The Thomaston waterfront, about 10 miles up the St. George River. It doesn't look it, but this was once a major center for shipbuilding
By the time we got up there the northwest wind, slanted almost straight west by the terrain, was blowing hard, and the tide was at maximum flood running in the opposite direction. There was zero chop, but picking up the town mooring buoy was still something of an adventure.
Phil shows off his battle mud after wrestling with the mooring pennant
I actually lived in Thomaston a long while back, and it was very interesting walking around town again. Relatively little has changed. Down on the waterfront I was hailed by an old friend, Peter McCrea, who has been cruising and racing a Freedom 32 named Panacea since before time began. Later we hooked up with an even older friend, Loric Weymouth of Weymouth Yacht Rigging, who gave us a ride in his funky antique Land Rover and took us over to Rockland for dinner.
Lunacy lying in the river, with wind and tide aligned
The yard at Lyman-Morse, as viewed through Lunacy's foretriangle. This is a great town for checking out other people's boats
Clammers in a creatively modified runabout, heading downriver for a tide's worth of digging in the morning
We enjoyed a blissfully quiet night.
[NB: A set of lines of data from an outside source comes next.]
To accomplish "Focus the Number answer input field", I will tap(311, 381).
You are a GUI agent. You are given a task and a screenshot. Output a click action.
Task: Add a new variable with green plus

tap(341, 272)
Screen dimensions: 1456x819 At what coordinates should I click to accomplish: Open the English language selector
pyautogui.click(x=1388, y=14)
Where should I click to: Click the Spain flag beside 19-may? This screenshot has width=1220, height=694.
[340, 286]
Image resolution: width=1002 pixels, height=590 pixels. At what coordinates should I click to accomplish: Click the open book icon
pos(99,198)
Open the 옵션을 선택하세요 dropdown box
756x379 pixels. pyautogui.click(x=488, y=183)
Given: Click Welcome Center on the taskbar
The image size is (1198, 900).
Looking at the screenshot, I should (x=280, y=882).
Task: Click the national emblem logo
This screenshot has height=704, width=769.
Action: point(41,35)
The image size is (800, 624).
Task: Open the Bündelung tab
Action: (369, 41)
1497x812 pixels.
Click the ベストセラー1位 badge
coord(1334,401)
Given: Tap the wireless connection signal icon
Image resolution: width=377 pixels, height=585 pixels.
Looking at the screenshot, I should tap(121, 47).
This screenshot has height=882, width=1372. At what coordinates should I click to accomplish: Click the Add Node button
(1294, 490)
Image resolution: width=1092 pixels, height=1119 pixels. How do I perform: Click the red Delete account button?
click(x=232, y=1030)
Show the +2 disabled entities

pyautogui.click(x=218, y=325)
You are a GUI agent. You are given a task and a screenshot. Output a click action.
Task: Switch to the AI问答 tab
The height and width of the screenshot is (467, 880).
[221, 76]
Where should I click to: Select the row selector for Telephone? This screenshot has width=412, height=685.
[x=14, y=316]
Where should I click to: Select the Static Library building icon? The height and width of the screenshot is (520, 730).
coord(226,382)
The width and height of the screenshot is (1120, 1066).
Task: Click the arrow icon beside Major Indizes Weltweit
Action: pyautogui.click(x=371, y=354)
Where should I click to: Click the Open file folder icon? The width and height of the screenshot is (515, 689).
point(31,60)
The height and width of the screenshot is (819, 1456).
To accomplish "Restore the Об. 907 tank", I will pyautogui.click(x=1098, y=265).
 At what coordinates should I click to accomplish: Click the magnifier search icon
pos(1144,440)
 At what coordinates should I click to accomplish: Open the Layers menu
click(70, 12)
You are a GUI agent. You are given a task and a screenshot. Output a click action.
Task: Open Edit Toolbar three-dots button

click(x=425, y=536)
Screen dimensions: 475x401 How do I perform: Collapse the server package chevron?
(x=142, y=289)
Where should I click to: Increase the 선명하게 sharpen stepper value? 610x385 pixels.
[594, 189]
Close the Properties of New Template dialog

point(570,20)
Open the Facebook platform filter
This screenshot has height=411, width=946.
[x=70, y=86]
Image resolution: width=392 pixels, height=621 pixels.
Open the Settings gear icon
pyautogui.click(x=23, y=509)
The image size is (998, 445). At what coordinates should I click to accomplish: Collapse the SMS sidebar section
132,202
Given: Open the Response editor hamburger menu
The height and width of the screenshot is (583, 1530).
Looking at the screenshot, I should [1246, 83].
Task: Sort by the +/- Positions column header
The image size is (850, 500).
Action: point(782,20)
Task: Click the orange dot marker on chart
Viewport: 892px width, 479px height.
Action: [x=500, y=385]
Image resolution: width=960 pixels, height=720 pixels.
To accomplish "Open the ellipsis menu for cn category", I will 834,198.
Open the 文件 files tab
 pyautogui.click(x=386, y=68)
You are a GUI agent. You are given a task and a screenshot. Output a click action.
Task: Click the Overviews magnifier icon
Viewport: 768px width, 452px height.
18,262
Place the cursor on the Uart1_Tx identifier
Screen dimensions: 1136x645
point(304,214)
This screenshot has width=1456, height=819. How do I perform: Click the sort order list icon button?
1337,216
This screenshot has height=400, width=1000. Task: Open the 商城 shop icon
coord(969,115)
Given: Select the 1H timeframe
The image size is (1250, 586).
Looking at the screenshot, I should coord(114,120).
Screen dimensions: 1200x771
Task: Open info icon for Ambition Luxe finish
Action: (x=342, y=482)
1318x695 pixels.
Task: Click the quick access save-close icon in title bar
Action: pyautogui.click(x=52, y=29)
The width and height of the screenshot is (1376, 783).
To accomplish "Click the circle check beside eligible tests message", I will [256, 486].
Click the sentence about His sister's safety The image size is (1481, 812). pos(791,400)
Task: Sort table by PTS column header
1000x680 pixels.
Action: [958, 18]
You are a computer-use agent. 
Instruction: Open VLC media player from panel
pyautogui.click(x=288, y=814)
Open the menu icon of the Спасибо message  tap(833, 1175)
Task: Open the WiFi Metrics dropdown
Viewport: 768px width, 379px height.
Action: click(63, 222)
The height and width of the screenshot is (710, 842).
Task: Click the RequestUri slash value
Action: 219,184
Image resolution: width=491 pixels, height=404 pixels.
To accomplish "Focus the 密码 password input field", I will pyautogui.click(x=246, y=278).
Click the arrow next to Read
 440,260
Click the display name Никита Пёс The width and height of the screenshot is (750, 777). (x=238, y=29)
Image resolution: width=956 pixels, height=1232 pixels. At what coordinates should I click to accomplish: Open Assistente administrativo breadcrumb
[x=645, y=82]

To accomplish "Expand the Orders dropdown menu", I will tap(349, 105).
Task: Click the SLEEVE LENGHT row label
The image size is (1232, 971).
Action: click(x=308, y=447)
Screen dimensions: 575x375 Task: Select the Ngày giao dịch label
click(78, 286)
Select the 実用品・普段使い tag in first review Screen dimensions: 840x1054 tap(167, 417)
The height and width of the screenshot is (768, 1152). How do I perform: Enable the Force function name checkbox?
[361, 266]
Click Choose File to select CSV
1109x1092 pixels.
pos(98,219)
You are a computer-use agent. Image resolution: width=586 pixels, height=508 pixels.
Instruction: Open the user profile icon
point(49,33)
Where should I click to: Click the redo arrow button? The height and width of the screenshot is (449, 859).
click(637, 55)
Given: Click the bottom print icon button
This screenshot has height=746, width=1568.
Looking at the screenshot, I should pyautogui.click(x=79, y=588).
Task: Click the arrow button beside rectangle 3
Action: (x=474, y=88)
The next morning we had Doug Pope onboard for an hour, doing his tape-measure thing, and were off again by 1030 hours. The wind was still in the northwest, blowing briskly with gusts to 24 knots, and we had a scream of a sail heading downriver and then west again. Once out the river we were either closehauled or on a close reach all day and made major miles.
By 1800 hours, to our surprise, we were rounding Cape Small and were back in Casco Bay. After studying the chart for a bit, I decided we'd try spending the night in Small Point Harbor.
We anchored east of Newbury Point, a bit north of red nun 4
If you study the Taft and Rindlaub cruising guide, you'd think this was a very bad idea. They state the main harbor is too open to be tenable and suggest instead it's best to squeeze through the very tight entrance into Cape Small Harbor, just east, for a good night's sleep. But their text is worded in such a way that it seems likely they'd never actually tried spending a night here.
I figured after a day and a half of strong northwesterlies, any swell from the southwest would be greatly minimized and that it was worth a shot. Approaching from the south, we were able to sail right in, and the fact that there was not one single mooring out, or a single boat anchored here, suggested either a) T&R are right and this is a miserable place to be; or b) everyone believes what they read in T&R.
Our prospects seemed good, for as soon as we anchored two couples in a center-console skiff came by and plied us with free cocktails. We slept like babies again that night, and though there was a bit of motion in the anchorage, it was very subdued.
At anchor at Small Point Harbor. Were we the first ever to attempt this?
Next morning we toured Cape Small Harbor in the dinghy. It seemed a very magical, perfectly protected place, but the entrance is a worry. On the chart there you can see a 5-foot and 3-foot spot in the main channel, and my chartplotter offered no better detail when zoomed in. I saw no deep-draft sailboats inside and would probably want to survey the entrance with a portable depthsounder or a leadline in the dinghy before taking Lunacy in.
After our dinghy tour we were off again, screaming along in another firm northwesterly, and were back in Portland before noon--on schedule, mission accomplished.